It was the same grove of shamblers. The one I had used to scare the shit out of Major Bellus!

I should have recognized

No, from the ground, it wasn't obvious. From the air, it was unmistakable. Even so, I still felt like an idiot. I had to remind myself that I had been otherwise preoccupied at the time.

All right… I typed quickly. Scan the movement of these shamblers-

I waited while the LI engine sorted through six months of images. Nothing… These shamblers had been sitting in this exact spot for at least six months.

Huh? That wasn't normal.

But the unbelievable evidence glowed on the surface of the screen. These shamblers had taken root and stayed. The LI engine would have to wait until it could access the Green Mountain Archives before it could download and display any previous history of this region. Meanwhile, there were other things to correlate. It began overlaying transitory images-what else had moved through this terrain? It began to build an overlay of undeniable evidence.

Worms. Worm paths. Worm patterns.

Here was repeated evidence of a family of worms moving in and out of the shambler grove with impunity.

So that took care of my theory that the shambler tenants killed the John Doe worm.

Or did it?

The fact that these worms were moving in and out of the shambler grove didn't necessarily imply that any worm could safely enter the shambler radius. Maybe there was some kind of relationship-partnership ?-between these worms and these shamblers?

The patterns of movement were definitely consistent with those found around other worm nests

Worm nests underneath a shambler grove? Well, why not?

Damn!

This should have been discovered before the mission went in! And it would have been too, if there had been the skillage available. There were a lot of jobs not getting done these days because of the shortage of trained personnel.

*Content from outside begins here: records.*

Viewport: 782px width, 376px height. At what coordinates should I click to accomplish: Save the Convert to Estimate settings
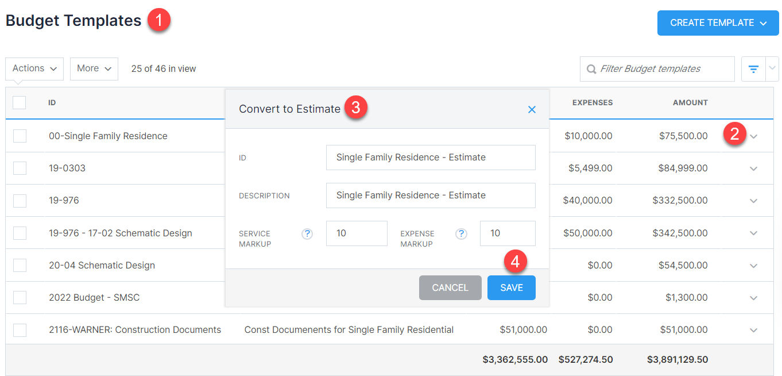point(511,287)
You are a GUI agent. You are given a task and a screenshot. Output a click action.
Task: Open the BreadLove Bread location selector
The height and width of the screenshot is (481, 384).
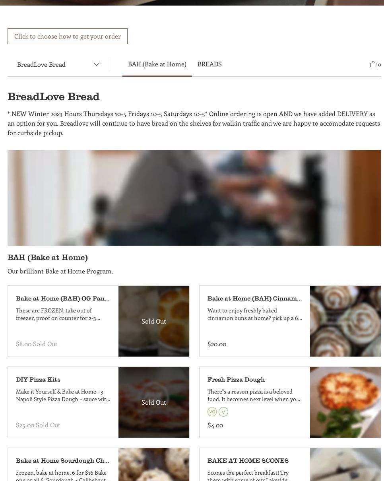58,64
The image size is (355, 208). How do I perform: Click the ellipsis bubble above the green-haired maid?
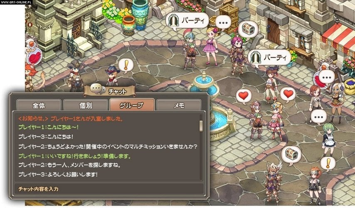click(318, 117)
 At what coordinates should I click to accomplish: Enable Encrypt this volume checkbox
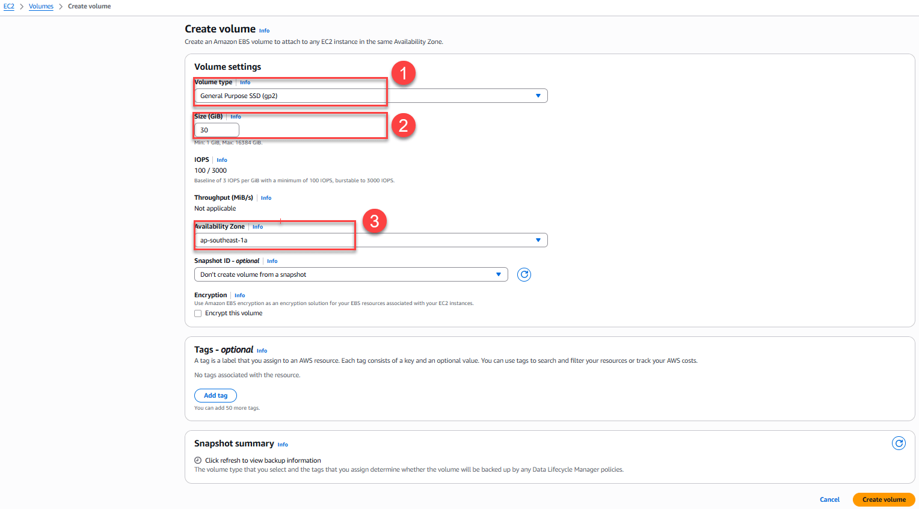198,313
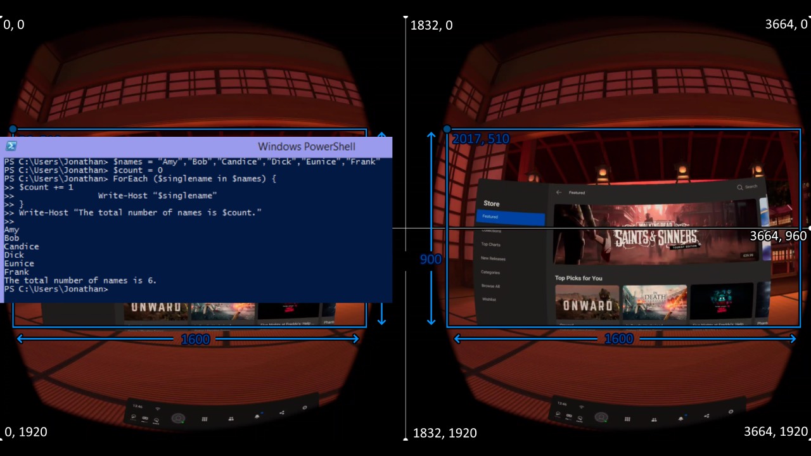The image size is (811, 456).
Task: Open Top Charts in Store sidebar
Action: (x=491, y=244)
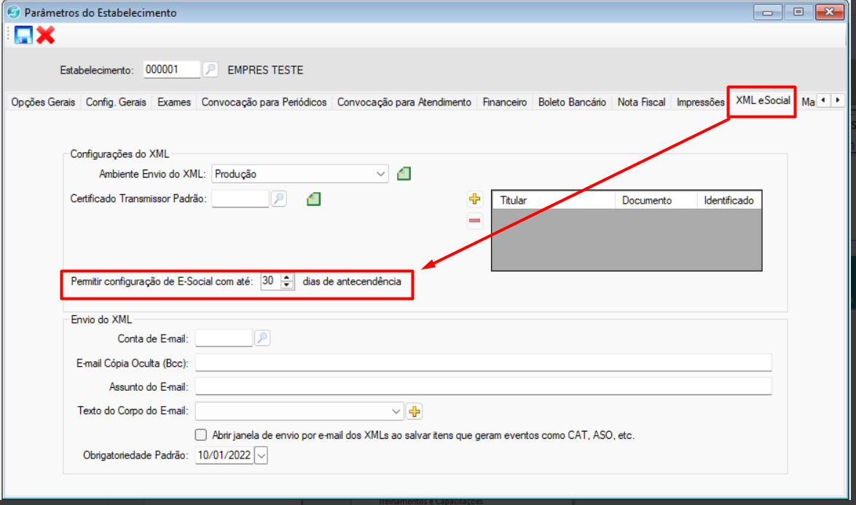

One of the big LI engines in Atlanta or Florida would have spotted it, if anyone had thought to ask; except most of the H.A.R.L.I.E.[1] units' were so busy trying to model the larger patterns of the infestation that they probably hadn't put any attention on the way so many of the smaller pieces were fitting together.

I wondered if that might not be a mistake-if perhaps the real understanding of the Chtorran ecology might better be found down in the dirt, down among the bugs and beetles and wormberries. Maybe we were looking in the wrong place.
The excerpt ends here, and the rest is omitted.